US 11,914,931 B2
Predicting on chip transient thermal response in a multi-chip system using an RNN-based predictor
Akhilesh Kumar, Milpitas, CA (US); Norman Chang, Fremont, CA (US); Hsiming Pan, San Jose, CA (US); Jimin Wen, Pleasanton, CA (US); Deqi Zhu, San Jose, CA (US); Wenbo Xia, Milpitas, CA (US); Wen-Tze Chuang, Yilan County (TW); En-Cih Yang, New Taipei (TW); Karthik Srinivasan, Cupertino, CA (US); and Ying-Shiun Li, Pleasanton, CA (US)
Assigned to ANSYS, INC., Canonsburg, PA (US)
Filed by ANSYS, INC., Canonsburg, PA (US)
Filed on Dec. 30, 2019, as Appl. No. 16/730,421.
Prior Publication US 2021/0200915 A1, Jul. 1, 2021
Int. Cl. G06F 30/20 (2020.01); G06N 3/08 (2023.01); G06F 30/392 (2020.01); G06N 3/044 (2023.01); G06F 119/08 (2020.01)

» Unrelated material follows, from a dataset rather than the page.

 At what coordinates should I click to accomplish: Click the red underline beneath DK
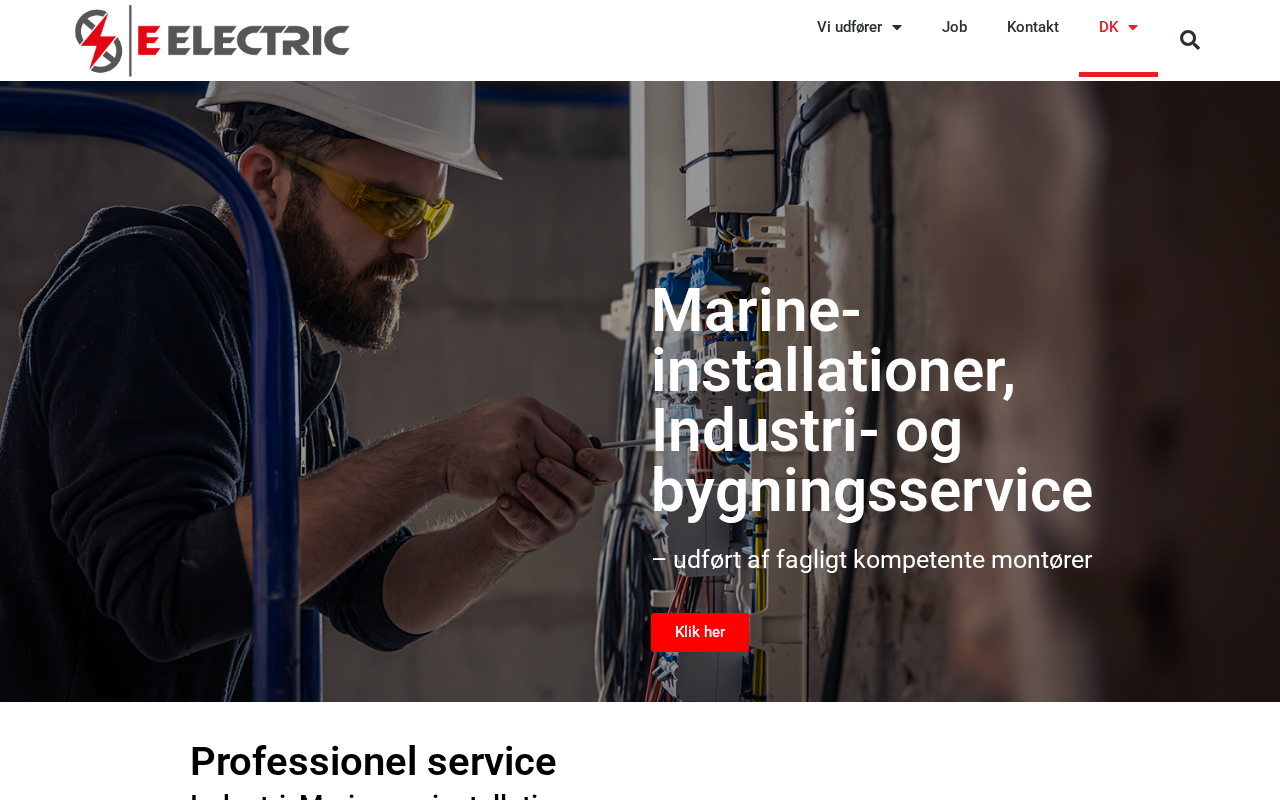click(1118, 74)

CPC G06F 30/20 (2020.01) [G06F 30/392 (2020.01); G06N 3/044 (2023.01); G06N 3/08 (2013.01); G06F 2119/08 (2020.01)] 29 Claims
OG exemplary drawing
 
1. A non-transitory machine readable medium storing executable program instructions which when executed by a data processing system cause the data processing system to perform a method, the method comprising:
generating a representation of two or more templates identifying different portions of an integrated circuit (IC), each template comprising a plurality of tiles, and each template associated with location parameters to identify a corresponding portion of the IC partitioned according to the plurality of tiles of the template;
performing a thermal simulation for a corresponding portion of the IC identified by each respective template based on a time based sequence of power patterns of tiles of the respective template, the sequence of power patterns separately applied during a sequence of time durations, the thermal simulation determining a sequence of temperatures for the respective template at an end of each of the time durations, each power pattern corresponding to a set of power levels to separately power the tiles of the respective template, each power level selected for the respective template from a set of predefined power levels, the sequence of the power patterns determined for the respective template based on a transient power profile for the IC;
generating two or more sets of training data from results of thermal simulations performed, each set of training data generated based on whether a template used in generation of the set of training data identifies a portion of the IC located at corners of the IC, along a border of the IC, or within an interior of the IC; and
training neural networks based on the sets of training data generated via the thermal simulations performed, each neural network trained with a respective one of the sets of training data, the neural networks to predict a thermal behavior of a given tile of the IC based on whether the given tile of the IC is located at a corner of the IC, along the border of the IC, or within the interior of the IC.